Agro-business, tech et culture : des secteurs en mutation
Dans l’agro-business, l’IA permet d’améliorer la productivité agricole grâce à l’analyse climatique, à la gestion intelligente des stocks ou à la traçabilité des produits. Pour les entrepreneures rurales ou engagées dans la transformation alimentaire, ces innovations représentent un gain d’efficacité et une meilleure insertion dans les chaînes de valeur internationales.
Dans les secteurs technologique et scientifique, l’enjeu est double : encourager les femmes à devenir créatrices de solutions et non simples utilisatrices, et favoriser leur accès aux compétences numériques avancées. L’événement mettra en lumière des parcours inspirants et des stratégies de formation adaptées aux réalités africaines et diasporiques.
Quant à la culture et à l’information, l’IA redéfinit la production de contenus, la diffusion médiatique et la monétisation des œuvres. Les entrepreneures créatives peuvent désormais utiliser ces outils pour élargir leur audience, analyser les tendances et structurer des modèles économiques durables.
La diaspora comme passerelle d’expertise
À la tête du Réseau BFA, Anna Isis Mbengue incarne cette dynamique transnationale. Lauréate du Trophée de l’EES Paris 2024 et distinguée lors de la Journée Internationale de la Femme Africaine à l’UNESCO en 2025, elle œuvre pour créer des ponts entre les talents africains et les opportunités européennes.
Sa conférence consacrée à Rose Dieng-Kuntz, pionnière africaine de l’intelligence artificielle, rappellera l’importance des modèles féminins dans les sciences et la technologie. En valorisant ces figures d’excellence, le BFA inscrit l’innovation dans une continuité historique et intellectuelle.
Au-delà des débats, l’objectif est clair : structurer un écosystème où l’intelligence artificielle devient un outil d’autonomisation économique et de leadership. Cela suppose un accès à la formation, au financement, aux réseaux et aux partenariats stratégiques.

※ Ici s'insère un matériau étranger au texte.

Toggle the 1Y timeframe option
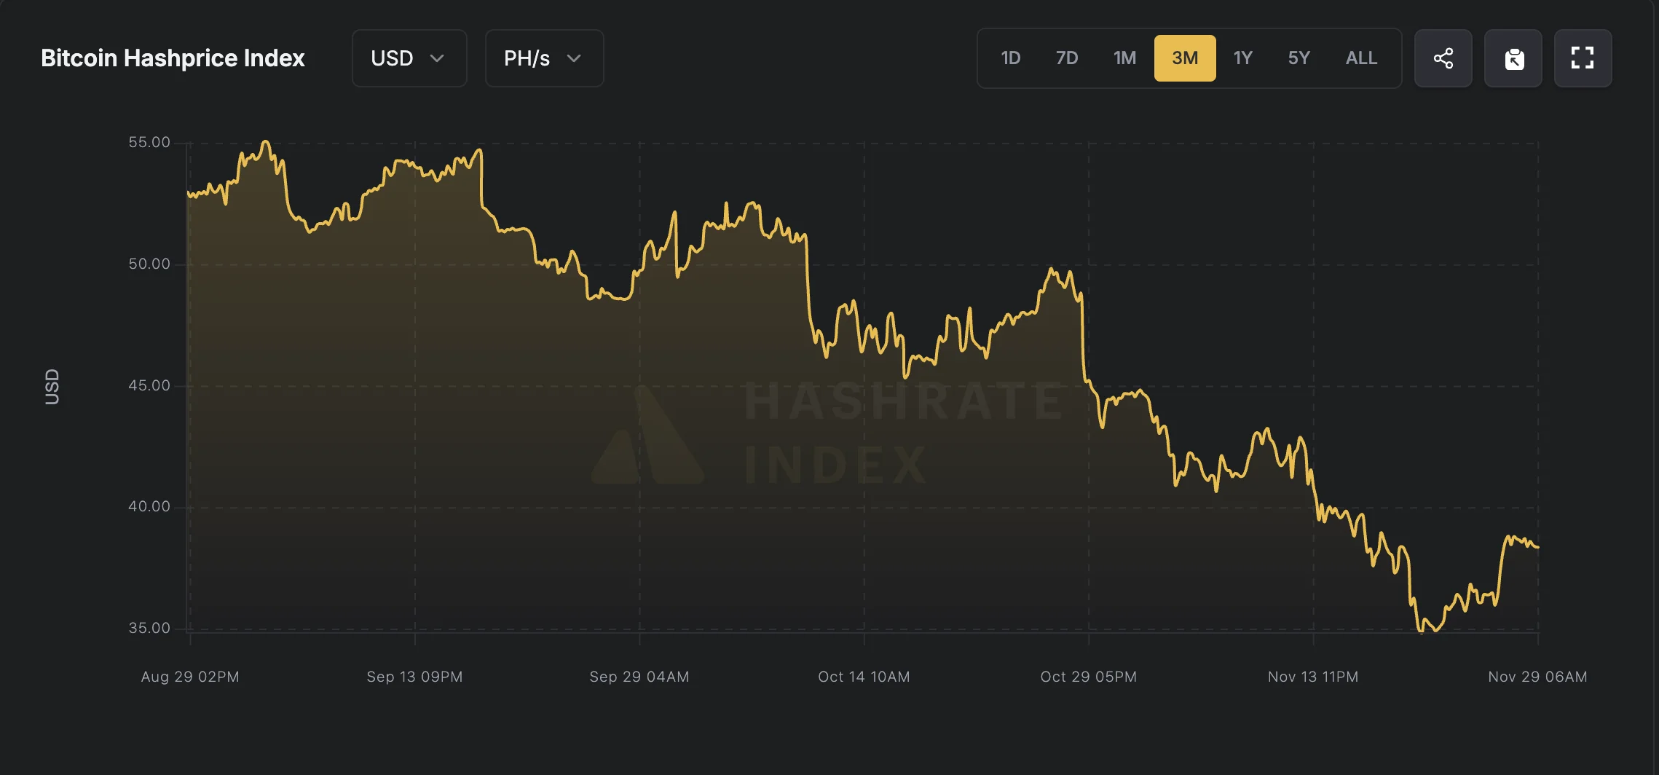 click(x=1243, y=58)
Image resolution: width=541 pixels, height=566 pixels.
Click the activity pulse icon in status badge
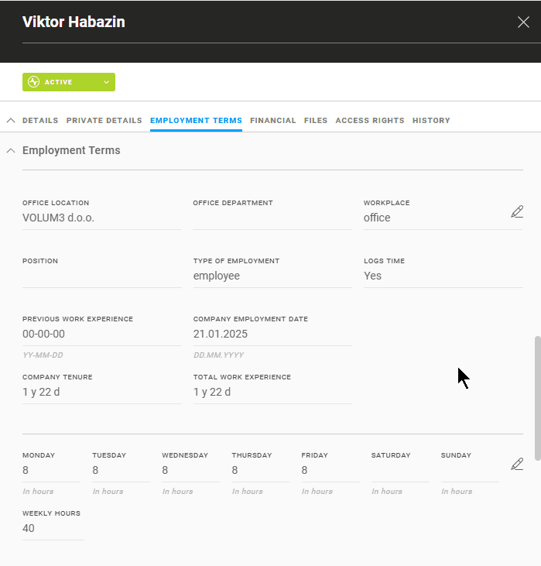pyautogui.click(x=33, y=82)
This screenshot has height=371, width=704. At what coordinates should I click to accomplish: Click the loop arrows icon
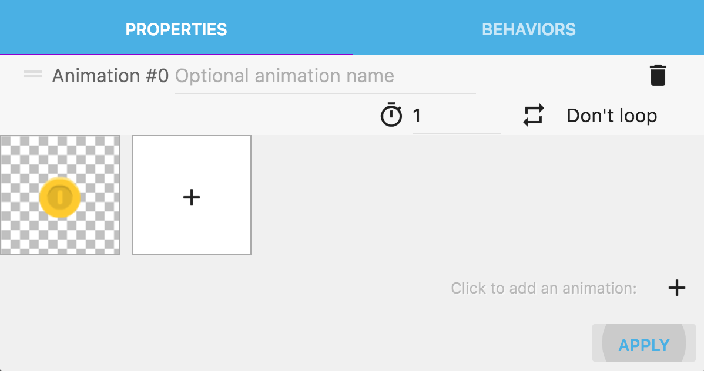coord(534,115)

À travers cette initiative, la diaspora africaine affirme son rôle moteur dans la circulation des compétences et des opportunités. L’événement du 21 mars ne se limite pas à un simple panel ; il s’inscrit dans une vision plus large d’une Afrique innovante, inclusive et technologiquement souveraine.
À l’heure où l’économie mondiale se redessine sous l’impulsion de l’IA, les femmes africaines ne demandent plus une place à la table : elles contribuent à la construire.